The White Mountains of Crete (Lefka Ori) are a spectacle to behold. The white capped limestone peaks offer the most dramatic backdrop for an Island so famous for seaside pleasures and ancient seafaring. In fact, the spectacle of sheer cliffs rising into the clouds is almost as awe inspiring as the pristine beaches and aquamarine waters of the Cretan and Libyan Seas that surround Crete.

The White Mountains rising from the sea on Crete – courtesy Visit Greece Blog

After having explored a few of the nearby beaches west of our adopted hamlet of Metohi, near Platanias, we naturally could not resist exploring for one day the mountain villages and the distant southern seaside. Heading out from Metochi Villas we took the road just past Garani south toward the picturesque  little town of Alikianos. From there we headed deep into the mountains and a patchwork of cliff hugging villages and towns toward what seems like the roof of the world and Apopigadi.

Interestingly, while this mountain stop off comes replete with herds of mountain goats and sheep, the circling hawks and falcons spiral upward to even higher peaks to the east. No words or even pictures can correctly convey the quiet beauty of these places.

White Mountains road – via the author

Taking the downward trek to our destination of Palaiochora on the Libyan Sea we diverted first to the fairly remote town of Sougia, a quite postage stamp of a beach town notable for it’s quaintness, if nothing else. For the sojourner among you readers, the panoramic views of the great sea and the villages beneath comes at a price. Make no mistake, Crete is one of the most wild environments in modern Europe.

Craggy mountain roads hang out over infinity, and only the adept mountain goats (and locals) seem unscathed. After a bout of vertigo though, those fun and friendly Cretan people emerge to invite all visitors. This was the case at Sougia, as a Greek waitress came out to greet us from a closed tavern.

The beach at Sougia – via the author

Next we headed westward to Palaiochora, famous for it’s 11 km of coastline and the Venetian fortress Selino Kasteli. The scene of bitter fighting in between Greek regiment and German forces occupying the Island in WWII, the town  is as peaceful as one can imagine now.
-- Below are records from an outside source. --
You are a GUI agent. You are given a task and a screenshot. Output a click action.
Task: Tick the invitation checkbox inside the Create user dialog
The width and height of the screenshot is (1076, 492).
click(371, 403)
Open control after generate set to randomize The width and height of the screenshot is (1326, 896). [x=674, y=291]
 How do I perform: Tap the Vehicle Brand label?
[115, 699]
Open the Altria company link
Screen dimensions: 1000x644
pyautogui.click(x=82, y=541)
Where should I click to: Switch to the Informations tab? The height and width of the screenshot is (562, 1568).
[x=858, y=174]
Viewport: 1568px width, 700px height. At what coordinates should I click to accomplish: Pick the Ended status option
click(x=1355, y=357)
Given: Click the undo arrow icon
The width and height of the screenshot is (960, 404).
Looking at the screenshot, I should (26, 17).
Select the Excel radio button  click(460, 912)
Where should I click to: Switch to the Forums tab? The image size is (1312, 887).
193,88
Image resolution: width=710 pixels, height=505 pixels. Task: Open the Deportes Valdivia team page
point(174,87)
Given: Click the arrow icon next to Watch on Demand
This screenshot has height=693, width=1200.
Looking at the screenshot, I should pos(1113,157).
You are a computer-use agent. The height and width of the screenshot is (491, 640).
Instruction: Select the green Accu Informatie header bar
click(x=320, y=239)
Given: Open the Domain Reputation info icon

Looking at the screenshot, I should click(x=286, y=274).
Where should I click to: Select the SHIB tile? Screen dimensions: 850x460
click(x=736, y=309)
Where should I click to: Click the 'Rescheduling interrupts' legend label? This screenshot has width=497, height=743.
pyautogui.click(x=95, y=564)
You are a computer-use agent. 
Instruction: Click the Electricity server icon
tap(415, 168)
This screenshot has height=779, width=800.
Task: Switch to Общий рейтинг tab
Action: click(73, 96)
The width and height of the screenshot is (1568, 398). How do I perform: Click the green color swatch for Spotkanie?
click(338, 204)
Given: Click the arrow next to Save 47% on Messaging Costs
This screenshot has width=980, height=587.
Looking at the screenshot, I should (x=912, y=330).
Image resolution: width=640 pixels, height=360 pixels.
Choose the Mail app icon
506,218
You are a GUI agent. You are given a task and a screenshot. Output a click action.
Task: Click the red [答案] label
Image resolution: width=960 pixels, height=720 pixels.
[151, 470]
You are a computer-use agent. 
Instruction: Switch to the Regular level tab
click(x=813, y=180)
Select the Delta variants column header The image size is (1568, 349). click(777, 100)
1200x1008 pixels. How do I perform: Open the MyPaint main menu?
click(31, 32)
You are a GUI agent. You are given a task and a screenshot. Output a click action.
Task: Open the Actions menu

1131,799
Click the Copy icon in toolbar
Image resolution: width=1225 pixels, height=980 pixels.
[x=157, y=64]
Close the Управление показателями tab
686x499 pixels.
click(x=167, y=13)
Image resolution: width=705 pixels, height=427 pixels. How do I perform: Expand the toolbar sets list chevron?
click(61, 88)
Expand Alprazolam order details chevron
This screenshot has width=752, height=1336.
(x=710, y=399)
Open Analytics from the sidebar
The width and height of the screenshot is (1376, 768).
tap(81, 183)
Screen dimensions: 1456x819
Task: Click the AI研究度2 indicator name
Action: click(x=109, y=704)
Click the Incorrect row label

Friendly shopkeepers and locals of every description always greeting with a wave and a smile.

The town of Palaiochora – courtesy Velela

After a short stay at this seaside village we started our race with sun to traverse the mountains before darkness. A navigator (Michael Parrish) error sent us westward past the town of Kandanos onto a scenic and quite pleasurable village hopping trek homeward. Except for one single lane tunnel carved into the side of a gorge, the route westernmost route across these mountains is the tamer, and least nerve racking. (thanks to the navigator here)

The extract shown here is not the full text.